══ Available records ══

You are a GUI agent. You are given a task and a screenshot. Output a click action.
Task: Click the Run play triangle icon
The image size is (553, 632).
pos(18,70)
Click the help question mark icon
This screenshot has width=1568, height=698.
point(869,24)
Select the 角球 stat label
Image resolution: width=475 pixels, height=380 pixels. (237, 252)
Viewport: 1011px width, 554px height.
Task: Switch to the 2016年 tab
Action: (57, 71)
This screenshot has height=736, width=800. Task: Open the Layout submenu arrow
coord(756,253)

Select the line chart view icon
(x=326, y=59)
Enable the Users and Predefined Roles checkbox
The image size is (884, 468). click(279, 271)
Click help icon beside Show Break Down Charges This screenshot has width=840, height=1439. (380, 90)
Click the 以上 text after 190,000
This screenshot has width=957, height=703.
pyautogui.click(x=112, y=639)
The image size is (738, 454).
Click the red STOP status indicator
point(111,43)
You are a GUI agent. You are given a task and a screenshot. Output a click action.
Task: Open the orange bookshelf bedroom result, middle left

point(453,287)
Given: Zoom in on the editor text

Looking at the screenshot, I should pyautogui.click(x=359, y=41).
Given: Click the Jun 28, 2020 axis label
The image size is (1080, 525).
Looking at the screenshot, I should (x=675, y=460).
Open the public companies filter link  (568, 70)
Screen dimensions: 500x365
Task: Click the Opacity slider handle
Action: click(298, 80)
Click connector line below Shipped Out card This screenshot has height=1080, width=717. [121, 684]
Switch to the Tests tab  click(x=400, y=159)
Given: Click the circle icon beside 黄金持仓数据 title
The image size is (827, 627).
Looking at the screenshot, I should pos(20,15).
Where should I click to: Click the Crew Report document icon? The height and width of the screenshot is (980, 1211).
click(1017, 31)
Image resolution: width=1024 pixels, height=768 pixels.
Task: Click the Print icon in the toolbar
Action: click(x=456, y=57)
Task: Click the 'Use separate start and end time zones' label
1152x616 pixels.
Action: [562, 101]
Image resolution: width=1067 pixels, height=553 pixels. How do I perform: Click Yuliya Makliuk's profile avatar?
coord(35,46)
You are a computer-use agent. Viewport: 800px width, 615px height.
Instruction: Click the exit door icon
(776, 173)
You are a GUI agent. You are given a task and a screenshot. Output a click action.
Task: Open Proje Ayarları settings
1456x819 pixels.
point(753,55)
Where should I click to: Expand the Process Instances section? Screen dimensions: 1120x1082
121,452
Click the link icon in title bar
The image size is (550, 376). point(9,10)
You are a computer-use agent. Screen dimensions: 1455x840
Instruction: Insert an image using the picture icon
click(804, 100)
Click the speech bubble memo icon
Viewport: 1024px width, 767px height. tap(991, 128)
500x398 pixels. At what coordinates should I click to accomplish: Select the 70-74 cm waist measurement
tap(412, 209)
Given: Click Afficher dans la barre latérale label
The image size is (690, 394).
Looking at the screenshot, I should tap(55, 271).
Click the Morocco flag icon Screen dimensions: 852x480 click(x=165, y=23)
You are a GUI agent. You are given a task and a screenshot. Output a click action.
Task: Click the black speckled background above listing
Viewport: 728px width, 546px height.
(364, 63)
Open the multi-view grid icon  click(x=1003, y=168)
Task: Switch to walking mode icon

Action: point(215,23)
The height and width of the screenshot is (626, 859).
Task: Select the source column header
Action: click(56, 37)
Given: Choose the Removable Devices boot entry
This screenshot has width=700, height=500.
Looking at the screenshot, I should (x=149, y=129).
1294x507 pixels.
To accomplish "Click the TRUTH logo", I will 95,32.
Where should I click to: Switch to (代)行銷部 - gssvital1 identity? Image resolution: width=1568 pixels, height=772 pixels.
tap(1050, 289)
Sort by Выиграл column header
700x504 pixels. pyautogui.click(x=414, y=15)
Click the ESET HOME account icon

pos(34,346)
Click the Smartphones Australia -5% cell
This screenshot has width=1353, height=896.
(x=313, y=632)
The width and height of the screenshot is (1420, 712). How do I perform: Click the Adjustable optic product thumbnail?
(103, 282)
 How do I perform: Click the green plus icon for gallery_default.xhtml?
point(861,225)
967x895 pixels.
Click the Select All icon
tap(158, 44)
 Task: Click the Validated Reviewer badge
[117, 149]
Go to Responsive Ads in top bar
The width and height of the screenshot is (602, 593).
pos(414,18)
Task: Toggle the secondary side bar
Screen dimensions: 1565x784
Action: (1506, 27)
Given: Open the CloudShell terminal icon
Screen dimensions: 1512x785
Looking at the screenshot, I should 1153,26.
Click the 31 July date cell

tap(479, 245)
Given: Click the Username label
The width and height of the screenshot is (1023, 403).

═══

_Problem statement_
Report the number of lines in the listing that include the string "computer"; give nothing but the number.

_Answer for the task_
2